Sarkozy laisse donc les autres « batailler ». En l'occurence, son ministre du Travail. Xavier Bertrand a donc tenté de positiver par un joli mensonge, ce jeudi 27 juillet sur Europe1 : « Nous avons eu quatre mois de baisse et là nous avons eu deux mois de hausse ont effacé les premiers mois ».

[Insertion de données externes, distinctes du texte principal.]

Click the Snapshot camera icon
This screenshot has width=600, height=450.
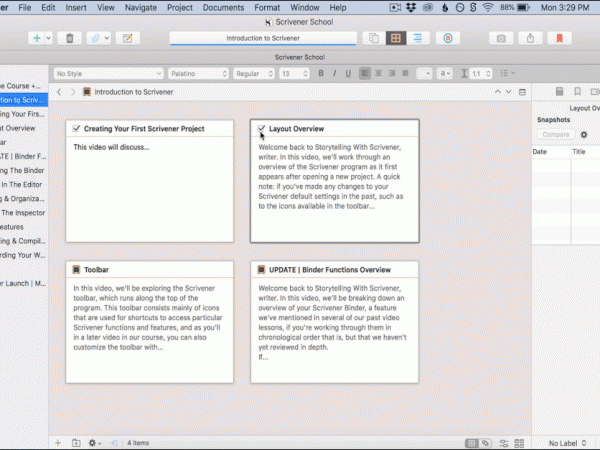[500, 39]
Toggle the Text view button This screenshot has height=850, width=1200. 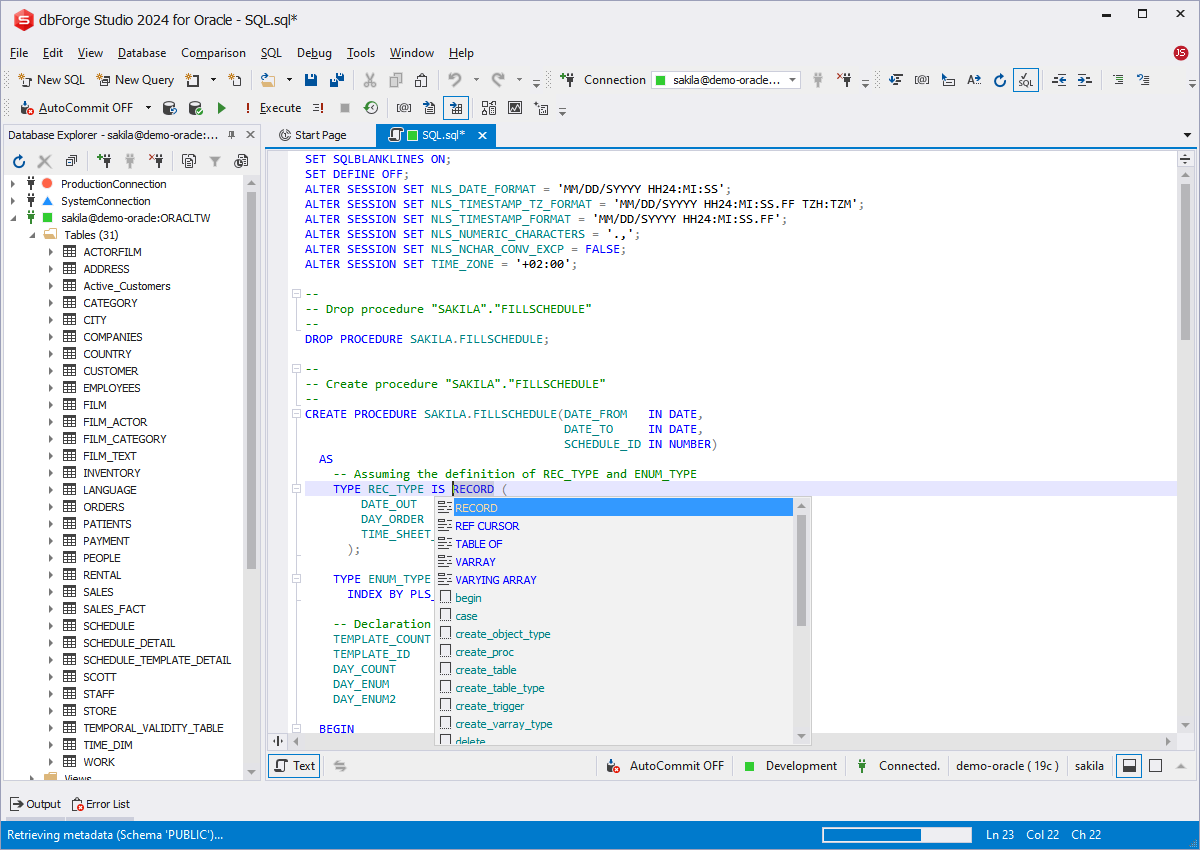pos(294,766)
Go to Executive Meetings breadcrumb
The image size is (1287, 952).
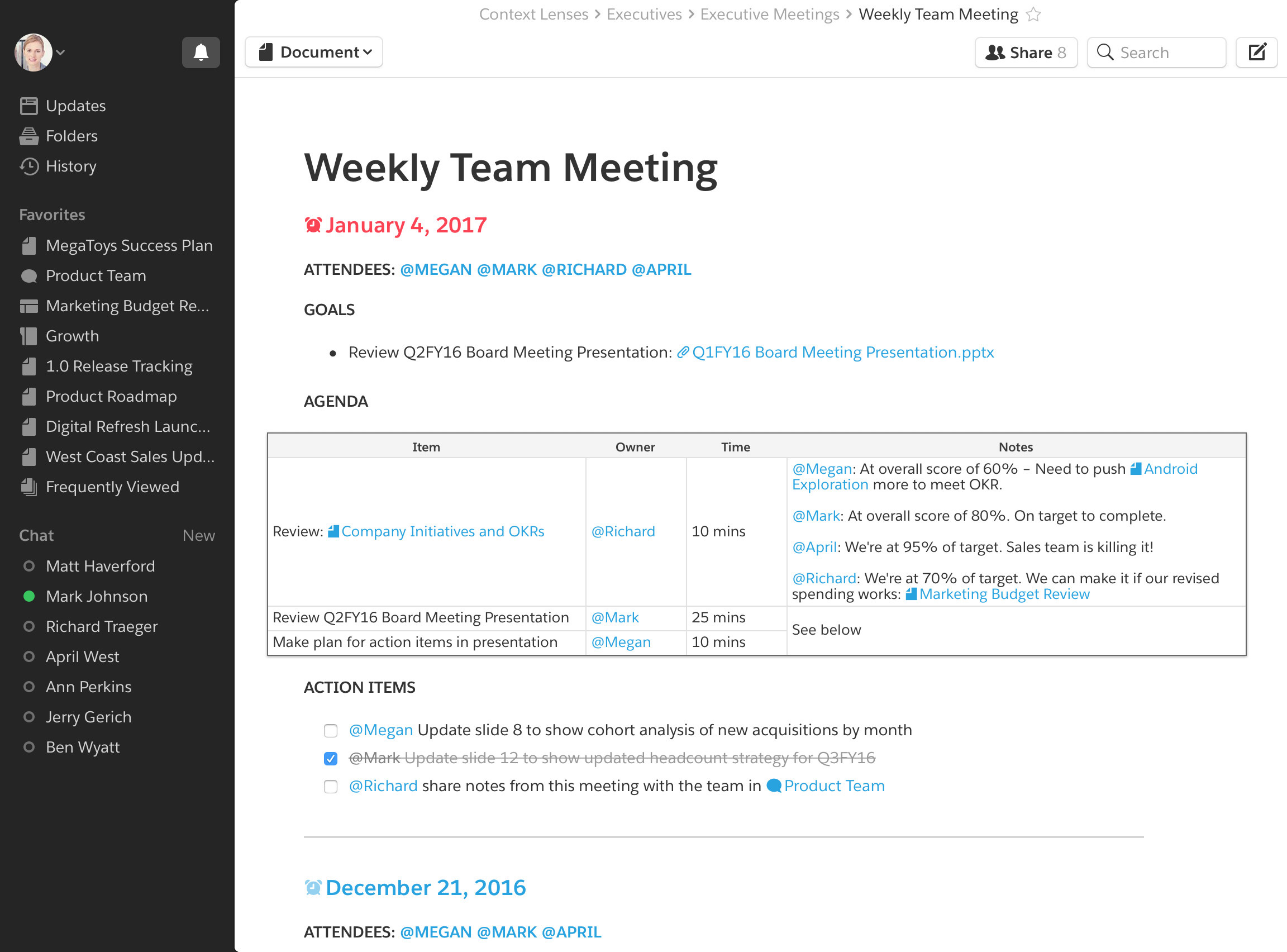tap(770, 15)
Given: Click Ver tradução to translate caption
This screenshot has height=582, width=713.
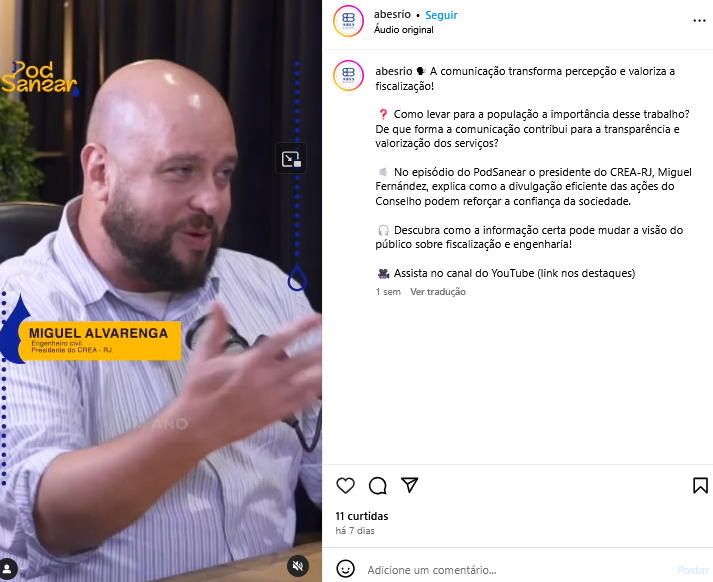Looking at the screenshot, I should coord(438,292).

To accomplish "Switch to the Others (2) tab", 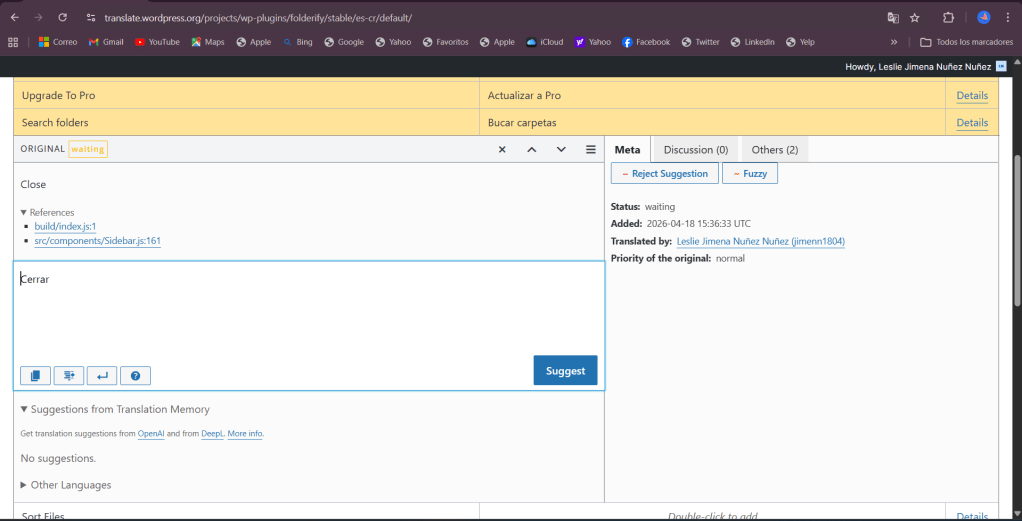I will 774,150.
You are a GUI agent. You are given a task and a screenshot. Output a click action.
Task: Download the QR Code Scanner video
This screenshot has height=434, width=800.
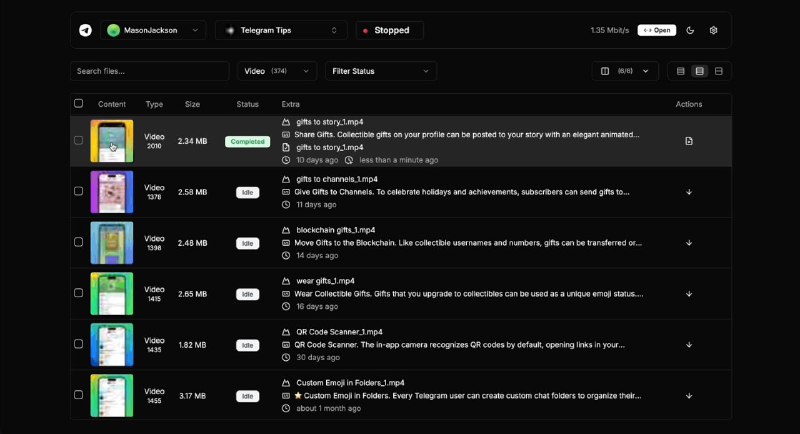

C'est faux. Le chômage n'a pas cessé de progressé, tandis que le gouvernement ne cessait de communiquer sur une seule et maigre catégorie, la première (« A ») qui ne regroupe que les demandeurs inscrits sans aucune activité. Bertrand a tenté l'optimisme : « je maintiens l'objectif que j'ai fixé de repasser en dessous des 9% à la fin de l'année ». Mais il a concédé que les prévisions de croissance économique se sont gravement détériorées : ont-elles un jour été bonnes ? La croissance, a-t-il expliqué, « est en train de baisser considérablement ». Et comme il fallait bien dire qu'il faisait quelque chose alors que le journaliste insistait... et bien le ministre a trouvé la parade habituelle : « Cet après-midi nous avons une réunion sur l'emploi. Il est important de veiller à ce que tout soit mis en oeuvre sur le terrain ». Le chômage monte-t-il ? Et hop ! Une réunion !
Toutes les catégories sont concernées par la hausse du chômage. Comme le rappelle notre confrère Slovar, les seniors, hommes et femmes, sont particulièrement touchés. Sur un an, leur nombre inscrit au chômage a augmenté de … 14% !
« les seniors sans travail de catégorie A sont de plus en plus nombreux. Les plus de 50 ans étaient 544 300 en juin 2011, soit une progression de 2% en un mois et de 13% en un an. Si l'on réunit les trois catégories A, B et C, le nombre de chômeurs seniors s'élève à 797 800, soit un accroissement mensuel de 1,5% et annuel de 14,3%. »Pour le candidat Sarkozy, cette hausse continue et régulière est une sacrée mauvaise nouvelle. Il espère que la tendance se retournera avant l'élection de l'an prochain. A défaut, il mise sur une comparaison internationale qu'il juge flatteuse. Pourtant, comme le rappelait notre confrère Nicolas, notre taux de chômage est plus élevé qu'aux Etats-Unis de Barack Obama, à qui Nicolas Sarkozy a demandé, samedi dernier, de tout faire pour éviter le défaut de paiement le 2 août prochain. Pire, à en croire un récent graphique publié par le Figaro, seuls les pays européens plus mal en point que nous sont l'Espagne (21%), la Grèce (15%), le Portugal (12%), l'Irlande (14%), la Slovaquie (13%), et la Bulgarie (11%).
Alors, cher ami sarkozyste, heureux d'être en si bonne compagnie ?
Jeudi soir, Sarkozy était reparti en weekend.